Instructions to follow
Lines from the records below that contain the word "agent" are to be copied out.

Exercise input
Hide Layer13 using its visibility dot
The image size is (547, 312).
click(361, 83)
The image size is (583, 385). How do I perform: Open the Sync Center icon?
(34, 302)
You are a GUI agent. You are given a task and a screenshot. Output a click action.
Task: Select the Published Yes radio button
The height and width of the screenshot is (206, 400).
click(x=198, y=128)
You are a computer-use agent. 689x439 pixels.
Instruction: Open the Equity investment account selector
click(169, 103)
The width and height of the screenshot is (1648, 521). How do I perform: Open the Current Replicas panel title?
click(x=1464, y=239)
...
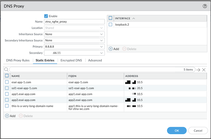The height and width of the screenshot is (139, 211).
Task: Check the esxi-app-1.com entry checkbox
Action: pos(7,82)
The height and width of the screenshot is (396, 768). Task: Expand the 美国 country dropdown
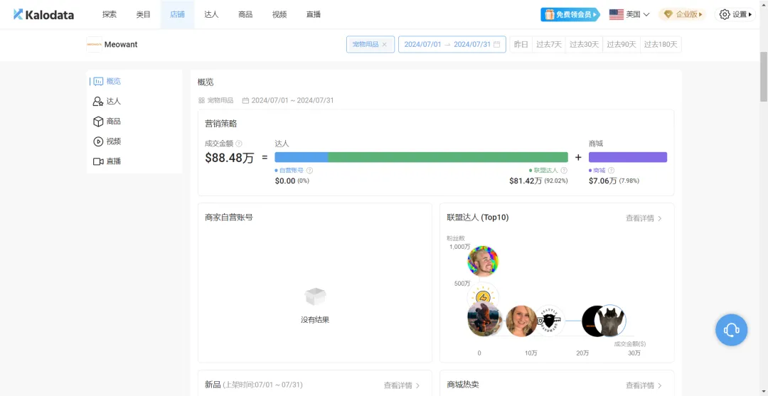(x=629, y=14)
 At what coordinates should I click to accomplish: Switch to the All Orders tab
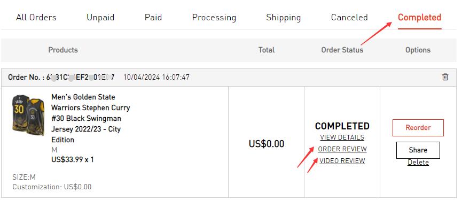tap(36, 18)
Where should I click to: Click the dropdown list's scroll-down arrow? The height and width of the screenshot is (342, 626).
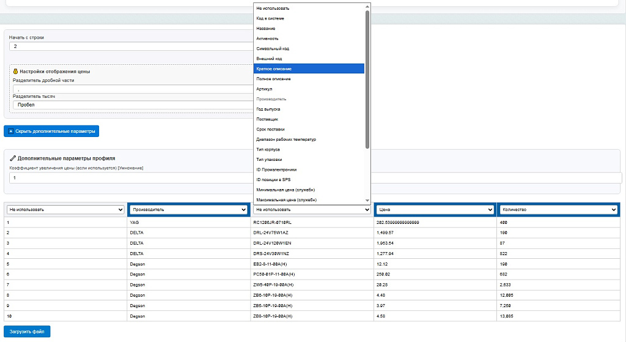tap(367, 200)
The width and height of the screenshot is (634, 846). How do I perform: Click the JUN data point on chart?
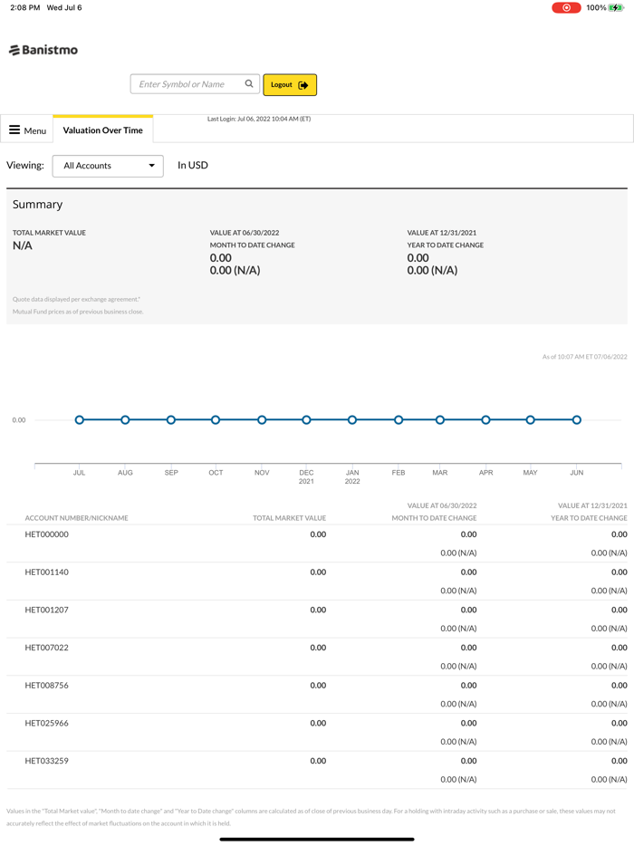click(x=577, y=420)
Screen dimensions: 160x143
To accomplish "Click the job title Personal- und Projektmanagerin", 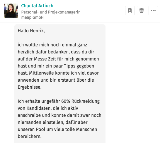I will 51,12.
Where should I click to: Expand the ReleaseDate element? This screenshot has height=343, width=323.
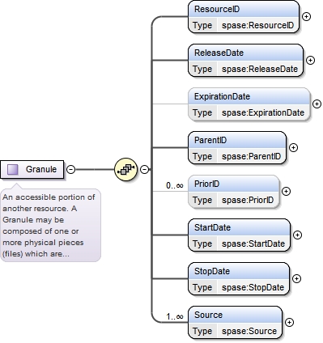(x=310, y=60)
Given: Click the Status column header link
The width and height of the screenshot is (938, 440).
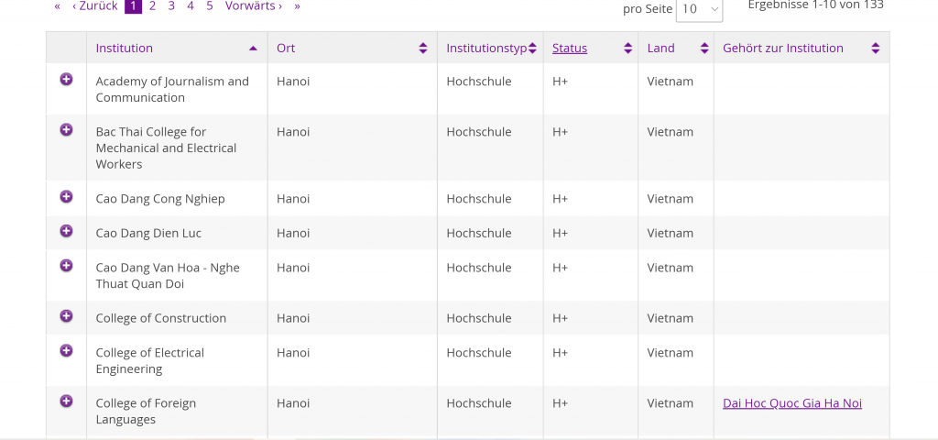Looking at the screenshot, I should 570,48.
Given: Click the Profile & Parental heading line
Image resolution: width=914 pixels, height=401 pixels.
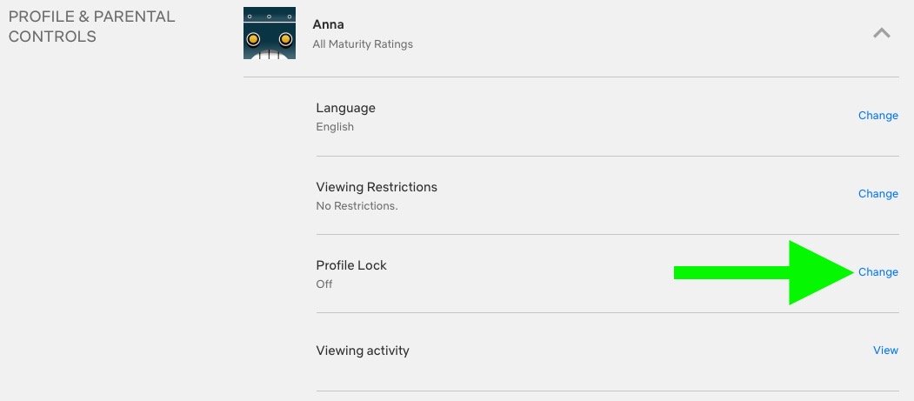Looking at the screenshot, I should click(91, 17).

Exercise output
You are a GUI agent. You are given a task and a screenshot. Output a click action.
You are a computer-use agent. 689x439 pixels.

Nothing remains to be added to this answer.